For three fucking weeks.

And, to make matters worse, they paired me with Tammi, a middle-aged lady who was the walking embodiment of mediocrity. She showed little to no emotion whatsoever, on calls or with others within the office. They would have been better off pairing me with that sad ass robot from The Hitchhikers Guide to the Galaxy. At least he felt something.

But her voice... goddamn. It was almost inhuman. At no other time in my life have I heard someone who could simultaneously send shivers down your spine and put you to sleep while talking about lenders mortgage insurance. It was slightly nasally, soft, and so devoid of any shred of humanity that you wondered if you weren't talking to some supercomputer that'd already decided it was over humanity and was just plodding its time before the uprising.

People think I'm joking when I say that shadowing Tammi made me physically uncomfortable, but I'm not. It was a goddamn nightmare. Listening, for 8 hours a day, to this woman drone about mortgage issues (which is an entirely different beast; shit got real frequently) gave me headaches, stomach issues, significant anxiety, and put me to sleep frequently. I have no idea how I didn't get in trouble for dozing off as much as I did. Those were the only moments of respite.

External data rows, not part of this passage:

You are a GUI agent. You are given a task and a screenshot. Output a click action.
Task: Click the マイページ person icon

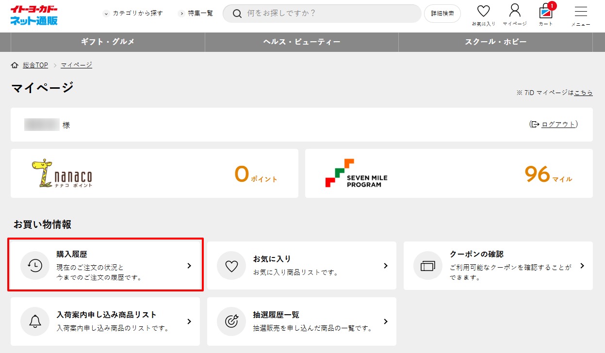tap(514, 10)
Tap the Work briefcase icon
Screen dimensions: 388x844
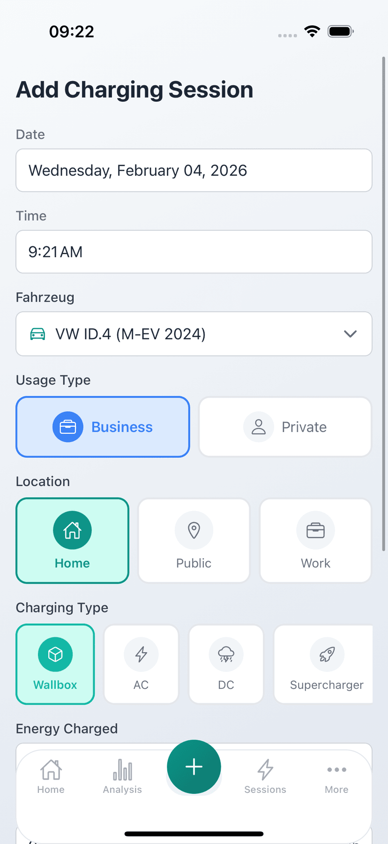click(315, 530)
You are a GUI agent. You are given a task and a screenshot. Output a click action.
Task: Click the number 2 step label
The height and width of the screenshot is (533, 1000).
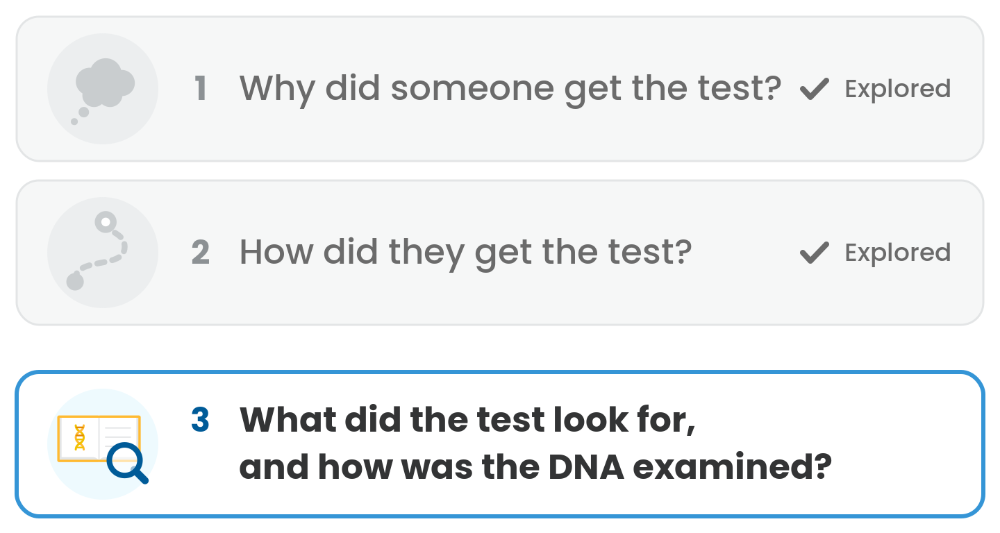200,253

At lunch on the second day, I asked some of the younger people in the office if they felt the same way. They let me know that the shadowing portion was significantly shorter when they'd started less than a year ago, and they paired me with literally the worst person they could think of. I told them I didn't think I'd make it for another 2+ weeks with Tammi. They said they wouldn't blame me if I walked out.

On day four, I spent a healthy amount of time debating on calling in sick because I simply couldn't handle Tammi anymore. But I bit the bullet and went in anyways. During my first 15, I checked my phone and had a voicemail from a lady about a restaurant management position I'd applied for months earlier. I wasn't thrilled with the idea of jumping back into food, given my last job, but by lunch that day, I was calling back with fucking enthusiasm. I interviewed that afternoon, had a second interview the next Monday, and had a job offer by that evening. They said I could start the following Monday.

So, here's where it gets fun: with five more weeks of training ahead, if I told the bank people I'd accepted a new job, they would have sent me on my way right then and there. I thought about just telling them what was up and going on, but on Tuesday morning, they informed me that I'd be sitting through computer training all day in a conference room with several of the new hires. Remote computer training.

Instead of leaving, I finished out my week by sitting through some guy telling us all about mortgages, policies, etc., while I browsed Reddit and played games on Pogo. I even told the other people in the room that I was totally phoning it in for those last few days. It inspired one of them to walk out before the week was up.